MIPgap interpretation for a minimization problem

Hi everyone,

I am trying to minimize the total wastage space inside a container, however I am struggling to interpret the MIPgap returned by the HiGHS solver.

  1. My objective value is TotalWasteSpace = 2.05754e+10 and the absolute MIPgap is absmipgap=4.77382e+10. This does not make sense to me, because the absolute MIPgap tells me that if an optimal solution could be found, the best solution would be 2.05754e+10 - 4.77382e+10 and this gives me a negative value. There should not exist a negative value for the container space (volume)

  2. The relative MIPgap is relmipgap=2.32016, why is my relmipgap greater than 1?

Please kindly also find a screenshot of the return results in the attachment below.

Thank you for reading my questions.

Kind regards,
Hung-Yu Yang

To get help with this situation, add tech:outlev=1 to your highs_options string, and repeat the solve. This will produce a lot of detailed output. Copy all of the output into a file, and upload it here. Also if you have model and data files that can be uploaded, that would be useful.

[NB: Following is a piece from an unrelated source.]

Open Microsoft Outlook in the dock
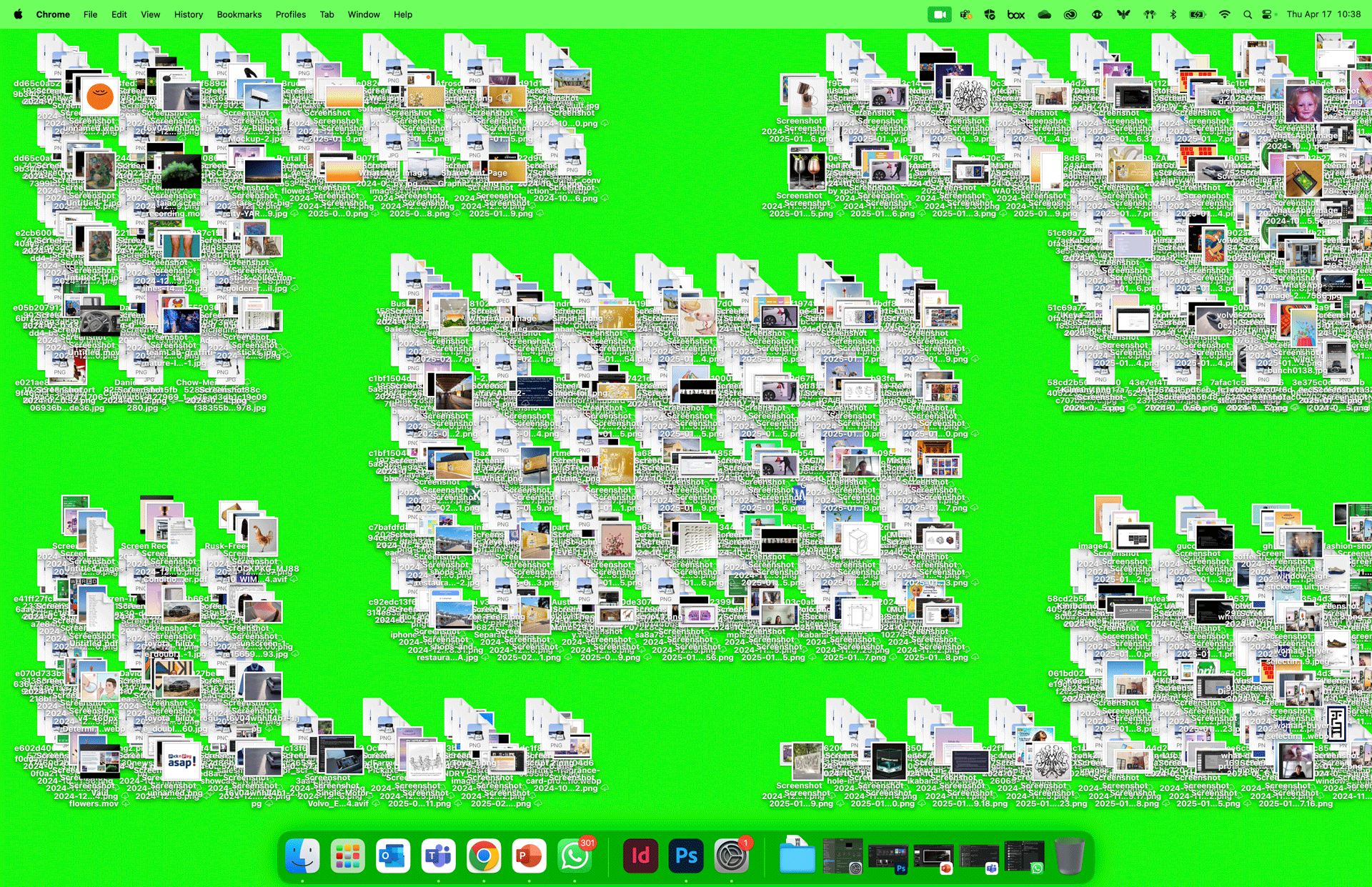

For a minimization, the MIP gap is the BestSol value minus the BestBound value. At the end of the HiGHS run shown in the log file, BestSol is 24554200000 and BestBound is -27162825600. You should interpret these values as follows:

  • 24554200000 is the best objective value for any integer feasible solution that HiGHS found.

  • -27162825600 is the best lower bound that HiGHS was able to determine for the objective value.

HiGHS computes the lower bound from fractional feasible solutions that it finds at the nodes of the search tree. (A fractional feasible solution satisfies all of the constraints, but some of its binary variables have values that are fractions between 0 and 1.) The lower bound can be negative for your problem, because there are many fractional feasible solutions that have negative objective values.

Even though the lower bound is negative at some point in the HiGHS run, that does not mean that the optimal value can be negative. If the actual minimum objective value for your problem has to be nonnegative, then if you run HiGHS long enough, the lower bound will increase to a nonnegative value. The run will end when the lower and upper bounds are both nonnegative and are within the gap tolerance (0.01%). But when you end the run after 360 seconds, the most that you can say is that the optimal objective value is \leq 24554200000.

Note also that AMPL’s if-then operator only returns a number, and thus cannot be used to model a constraint. Instead, you should use the ==> (“implies”) operator. For example, instead of

subject to Constraint11{s in stack}:
	if x[s]=1 then

you should write

subject to Constraint11{s in stack}:
	x[s]=1 ==>

(There are 4 other constraints that need to be fixed like this.)

Also, setting cvt:bigM=16000 may lead to lower bounds that are very low — even negative, as you have seen. You may be able to get better bounds by removing cvt:bigM=16000 from highs_options, and instead putting good upper bounds on all of the variables that appear in the ==> constraints. These upper bounds do not have to be the same for all variables.

Thank you very much for your detailed reply. I will go though them now.